Klinische Neurophysiologie 2007; 38 - P265
DOI: 10.1055/s-2007-976393

Die Rolle vorbestehender psychiatrischer Morbiditäten für den Verlauf nach primär organischen Schwindelsyndromen -Ergebnisse einer Longitudinalstudie-

C Best 1, R Tschan 1, P Schlindwein 1, A Eckhardt-Henn 1, S Bense 1, M Dieterich 1
  • 1Mainz

Zum Zeitpunkt der Diagnosestellung einer organischen Schwindelerkrankungen wurden Koinzidenzen von bis zu 50% für das gleichzeitige Vorliegen psychiatrischer Störungen beschrieben. Daraus ergab sich die Frage, welcher Zusammenhang zwischen dem Vorliegen einer vestibulären Erkrankung und dem Entstehen einer psychiatrischen Komorbidität besteht. Ziel der Studie war es, Art und Häufigkeit psychiatrischer Komorbiditäten im Verlauf einer organischen Schwindelerkrankung zu erfassen und den Einfluss von bereits in der Vorgeschichte abgelaufenen psychiatrischen Morbiditäten auf den weiteren Krankheitsverlauf bei Patienten mit primär vestibulären Erkrankungen zu evaluieren.

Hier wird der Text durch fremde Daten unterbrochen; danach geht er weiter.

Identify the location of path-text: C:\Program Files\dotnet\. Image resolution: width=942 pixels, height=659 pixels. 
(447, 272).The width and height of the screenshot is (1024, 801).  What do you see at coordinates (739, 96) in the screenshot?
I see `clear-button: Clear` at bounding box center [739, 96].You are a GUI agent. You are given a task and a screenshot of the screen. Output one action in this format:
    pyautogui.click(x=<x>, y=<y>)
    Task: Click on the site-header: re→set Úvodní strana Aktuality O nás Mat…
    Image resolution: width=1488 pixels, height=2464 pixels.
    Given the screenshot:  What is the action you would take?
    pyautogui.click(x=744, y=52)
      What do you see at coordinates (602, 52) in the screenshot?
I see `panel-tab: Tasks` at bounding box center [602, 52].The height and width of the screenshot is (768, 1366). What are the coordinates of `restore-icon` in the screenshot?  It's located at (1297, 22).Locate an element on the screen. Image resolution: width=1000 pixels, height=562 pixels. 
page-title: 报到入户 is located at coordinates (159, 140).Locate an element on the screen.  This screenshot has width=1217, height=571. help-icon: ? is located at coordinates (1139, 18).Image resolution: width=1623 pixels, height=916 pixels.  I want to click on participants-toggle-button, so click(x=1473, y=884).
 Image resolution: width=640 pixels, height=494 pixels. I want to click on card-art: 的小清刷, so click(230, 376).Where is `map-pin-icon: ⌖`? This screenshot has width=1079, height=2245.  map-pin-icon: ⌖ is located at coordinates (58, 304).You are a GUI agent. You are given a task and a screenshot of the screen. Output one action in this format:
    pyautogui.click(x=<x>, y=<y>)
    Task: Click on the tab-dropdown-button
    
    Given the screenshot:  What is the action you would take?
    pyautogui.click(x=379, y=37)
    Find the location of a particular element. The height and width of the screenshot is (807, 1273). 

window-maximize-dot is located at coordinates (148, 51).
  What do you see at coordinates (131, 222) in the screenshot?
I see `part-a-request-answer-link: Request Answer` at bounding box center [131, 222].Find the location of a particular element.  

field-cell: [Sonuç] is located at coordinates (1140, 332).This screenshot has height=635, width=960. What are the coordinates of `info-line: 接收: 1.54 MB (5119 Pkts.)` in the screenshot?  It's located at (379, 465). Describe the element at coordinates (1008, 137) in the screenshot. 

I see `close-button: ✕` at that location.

In einer interdisziplinären prospektiven Studie in Longitudinaldesign wurden bislang 68 Patienten eingeschlossen (n=27 vestibuläre Migräne (VM), n=8M. Menière (MM), n=19 gutartiger peripherer Lagerungsschwindel (BPPV), n=14 Neuritis vestibularis (NV)). Alle Patienten wurden einer klinisch-neurologischen, neuro-otologischen und apparativen vestibulären Diagnostik unterzogen. Weiterhin erfolgte eine ausführliche und strukturierte psychometrische Untersuchung. Zu insgesamt 5 Zeitpunkten innerhalb eines Jahres erfolgten Verlaufkontrollen (T0 bis T4).

Zum Zeitpunkt der Diagnosestellung T0 bestand kein Unterschied hinsichtlich des Erlebens der Schwindelbeschwerden und Auftretens psychiatrischer Störungen in den 4 Diagnosegruppen (36,8% bis 51,9% Prävalenz). Im Verlauf gaben die VM Patienten an, signifikant mehr unter Schwindelbeschwerden zu leiden (85%) als Patienten der anderen Subgruppen (38%, p=0,007). Weiterhin zeigte sich ein signifikant erhöhtes Neuauftreten von somatoformen Störungen bei Patienten mit VM (22% bei VM, 0% bei den Übrigen bei T4; p=0,019). Auch das Risiko für das Auftreten psychiatrischer Störungen bei Patienten mit vorbekannter und bereits abgeschlossener psychiatrischer Morbidität war signifikant erhöht (Komorbidität von 87,5% bei vorherigen psychiatrischen Störungen, 50% bei den Anderen, p=0,001).

Fazit: Das Vorliegen einer psychiatrischen Störung in der Vorgeschichte ist ein starker Prädiktor für die Entwicklung einer solchen Komorbidität im Rahmen eines akuten organischen Schwindelsyndroms. Bei vestibulärer Migräne besteht unabhängig von der psychiatrischen Vorgeschichte ein signifikant erhöhtes Risiko für die Entwicklung einer somatoformen Störung. Dies ist möglicherweise auf das unvorhersagbare Auftreten von akuten Attacken im Verlauf zurückzuführen.